For two months, Dr David Wüpper, agricultural economist from the Chair Group Agricultural Production and Resource Economics at TUM, worked with around 400 Ghanaian pineapple farmers in the Ghanaian metropolis of Kumasi. He, along with Dr Linda Kleemann, from the ifW, examined the learning effects of training and imitation with the support of several other interviewers and translators.
The yields of the pineapple fields in Ghana, most of which are smaller than two ha, were only intended for subsistence farming. In the 1990s, the pineapple production increased along with exports, initially to the European Union.
After that, MD-2, a new variety of pineapple came from an American company that was bred for Costa Rica’s monoculture farming. According to Wüpper, the MD-2 was a real setback for Ghana.
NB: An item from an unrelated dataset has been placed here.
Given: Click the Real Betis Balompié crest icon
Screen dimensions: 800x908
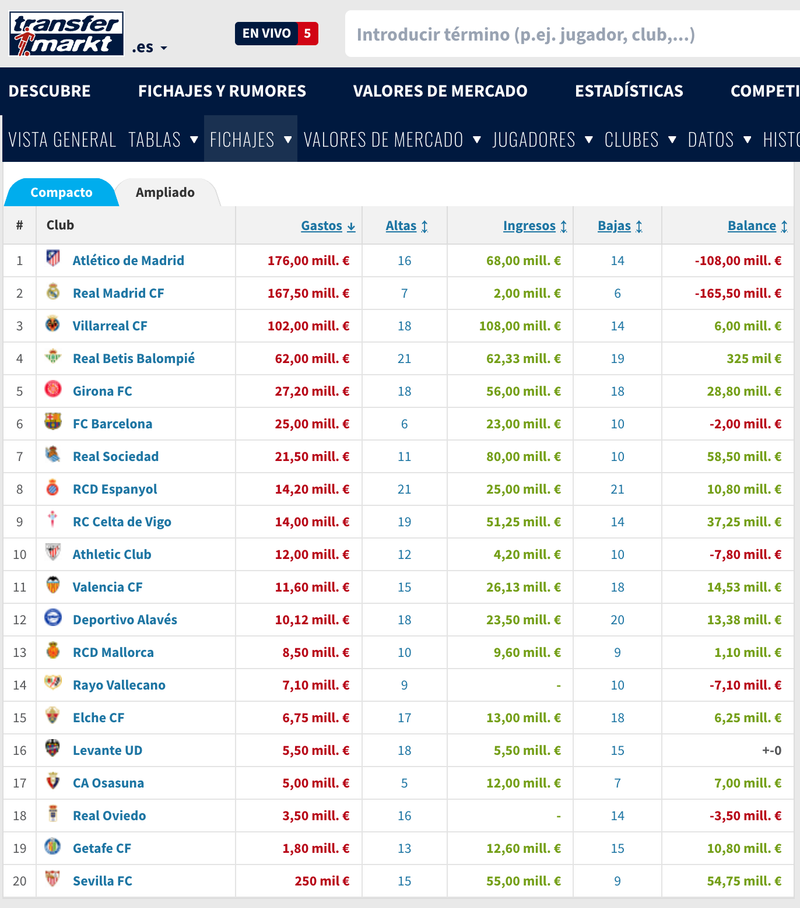Looking at the screenshot, I should [x=53, y=358].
“This is because this variety has high pest control, fertilisation and irrigation requirements. In these areas, the Ghanaian small-scale farmers are clearly at a disadvantage when compared to the more industrialised agriculture in Costa Rica,” he added.
The UN, the World Bank and the researchers look forward to help the pineapple farmers in Ghana to achieve economically successful harvests, despite the widely scattered fields and inefficient extensive agriculture.
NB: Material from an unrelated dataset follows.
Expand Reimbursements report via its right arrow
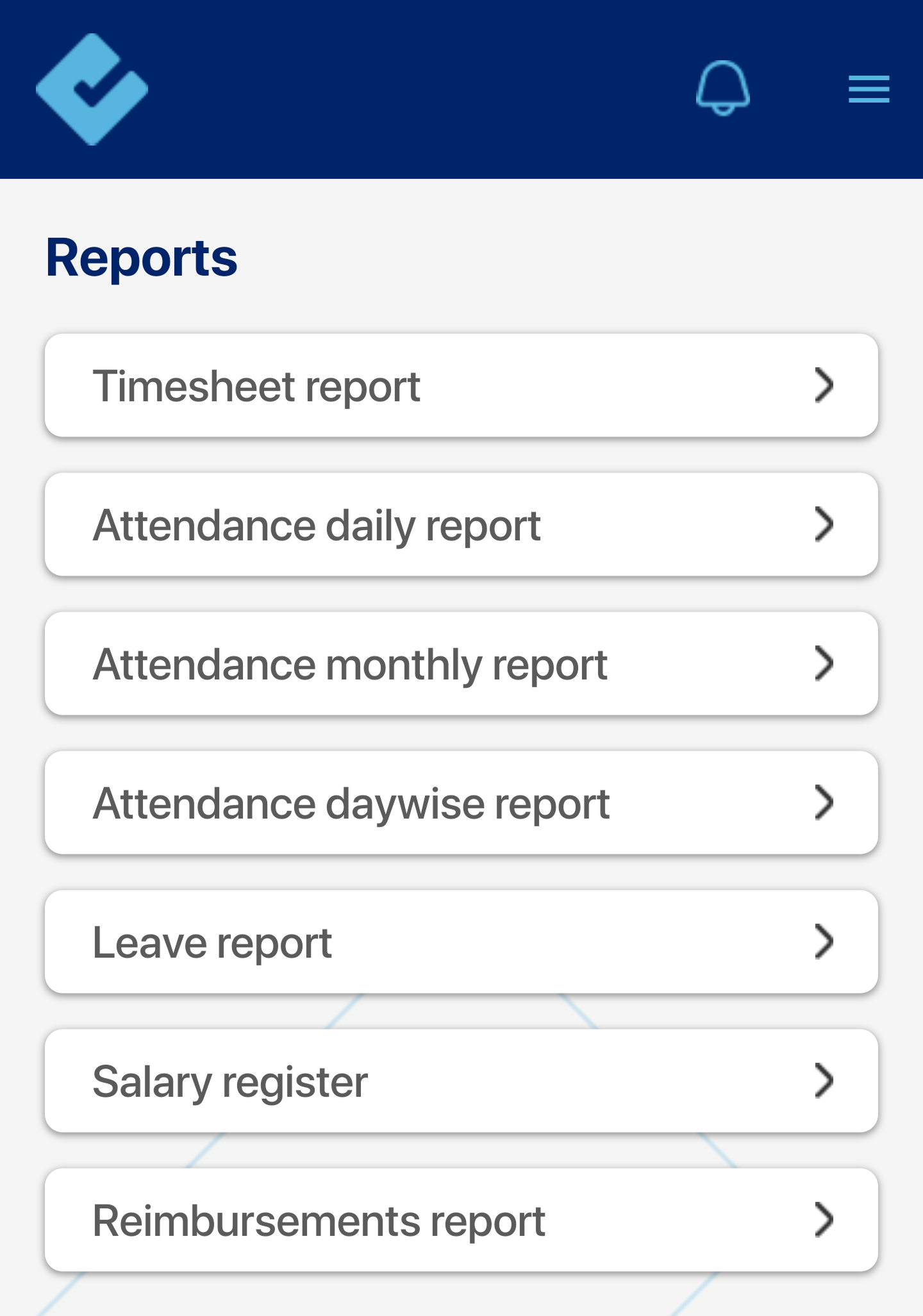 point(824,1220)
Their goal is to establish sustainable agriculture, as well as to reduce irreversible damage to the soil, increase soil fertility and boost income. Many stakeholders, governmental organisations, NGOs and private companies are looking forward to helping farmers and small enterprises with training.
Wüpper said that the training sessions focus on allowing farmers to directly see the effects of various practices in the growth of the plants, thus giving them insights and deeper knowledge about the factos related to pineapple production in the West African country.